Local business and civic leaders explained the Tiger Town idea to the public for the first time Tuesday afternoon.
Bob Gerding, former chairman of the Columbia Chamber of Commerce and a partner at Gerding, Korte and Chitwood, told KOMU 8 News his goal in creating Tiger Town is to close a portion of downtown so MU fans and visiting schools can celebrate the game in one enclosed area. In the past, fans choosing to celebrate downtown had to stay inside local bars and businesses.
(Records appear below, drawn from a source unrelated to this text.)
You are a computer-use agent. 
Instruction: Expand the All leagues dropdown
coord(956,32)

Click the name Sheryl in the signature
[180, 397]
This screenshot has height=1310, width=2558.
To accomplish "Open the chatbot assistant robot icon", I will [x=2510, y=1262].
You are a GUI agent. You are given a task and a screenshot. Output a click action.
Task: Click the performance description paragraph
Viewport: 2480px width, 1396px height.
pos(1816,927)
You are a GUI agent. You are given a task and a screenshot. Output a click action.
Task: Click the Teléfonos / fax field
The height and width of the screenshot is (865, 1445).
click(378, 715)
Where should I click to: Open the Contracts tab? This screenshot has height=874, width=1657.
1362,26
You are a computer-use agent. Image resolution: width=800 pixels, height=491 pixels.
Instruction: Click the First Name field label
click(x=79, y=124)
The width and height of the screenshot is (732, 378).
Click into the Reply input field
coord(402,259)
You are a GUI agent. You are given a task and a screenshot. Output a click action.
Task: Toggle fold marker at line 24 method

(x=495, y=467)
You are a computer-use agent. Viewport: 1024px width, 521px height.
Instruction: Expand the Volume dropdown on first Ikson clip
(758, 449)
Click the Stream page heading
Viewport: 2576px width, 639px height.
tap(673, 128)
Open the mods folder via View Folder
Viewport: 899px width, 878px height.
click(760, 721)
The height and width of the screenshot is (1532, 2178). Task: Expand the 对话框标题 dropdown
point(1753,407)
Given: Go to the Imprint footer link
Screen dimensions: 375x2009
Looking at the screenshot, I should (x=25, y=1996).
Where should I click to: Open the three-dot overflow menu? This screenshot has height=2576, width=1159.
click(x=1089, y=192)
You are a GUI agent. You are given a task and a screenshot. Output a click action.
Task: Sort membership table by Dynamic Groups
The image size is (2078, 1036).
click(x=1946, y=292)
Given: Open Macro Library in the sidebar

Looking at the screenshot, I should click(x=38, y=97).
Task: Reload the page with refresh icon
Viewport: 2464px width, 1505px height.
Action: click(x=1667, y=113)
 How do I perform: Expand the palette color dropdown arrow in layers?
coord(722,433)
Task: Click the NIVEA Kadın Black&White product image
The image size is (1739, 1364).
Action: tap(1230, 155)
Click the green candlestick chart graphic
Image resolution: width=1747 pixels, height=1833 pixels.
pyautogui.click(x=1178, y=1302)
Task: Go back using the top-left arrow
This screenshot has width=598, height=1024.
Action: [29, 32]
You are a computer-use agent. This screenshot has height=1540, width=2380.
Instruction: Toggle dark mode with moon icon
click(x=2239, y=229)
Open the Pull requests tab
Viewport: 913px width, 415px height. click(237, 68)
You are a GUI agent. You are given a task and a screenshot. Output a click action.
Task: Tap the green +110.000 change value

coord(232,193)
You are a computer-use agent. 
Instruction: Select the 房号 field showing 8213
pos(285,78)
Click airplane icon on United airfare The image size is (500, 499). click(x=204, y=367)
Gerding said MU's move to the Southeastern Conference inspired him to take charge of the proposal. He said SEC fans generally travel to more away games than Big 12 fans. He said it is important to have alternatives to traditional tailgating. Gerding said by having a destination for fans of both teams to celebrate, SEC visitors will get a better impression of MU's campus and downtown Columbia.
Gerding is working with Rick Means, the CEO of Shelter Insurance, and Greg Steinhoff, an executive at Veterans United Home Loans. The three supporters are MU alumni. Gerding said specific details are not yet definite, but the idea is in the planning process.
The committee is currently looking to shut down Elm Street and possibly portions of Eighth, Ninth, and Tenth streets. The closed streets would allow fans to walk the downtown area freely carrying open containers of alcohol. Gerding said supporters hope to have vendors and live music lining the streets.
The project would also include a secluded area for families with alcohol-free activities. Gerding said possible locations for the family-friendly zone would be the Francis Quadrangle or Stnakowski field. Gerding added shuttles would be available for people not wanting to take the "Tiger Trail" walk from downtown to Faurot Field.
Chris Flood, Owner of Campus Bar and Grill, attended the Tiger Town public discussion on Tuesday. He told KOMU 8 he is excited about anything that brings more people downtown, but is worried about losing business.
Flood said, "If fans can freely roam the street what is going to keep them inside our business buying drinks? A lot of downtown businesses and bars depend on game-day revenue to remain operational during the year."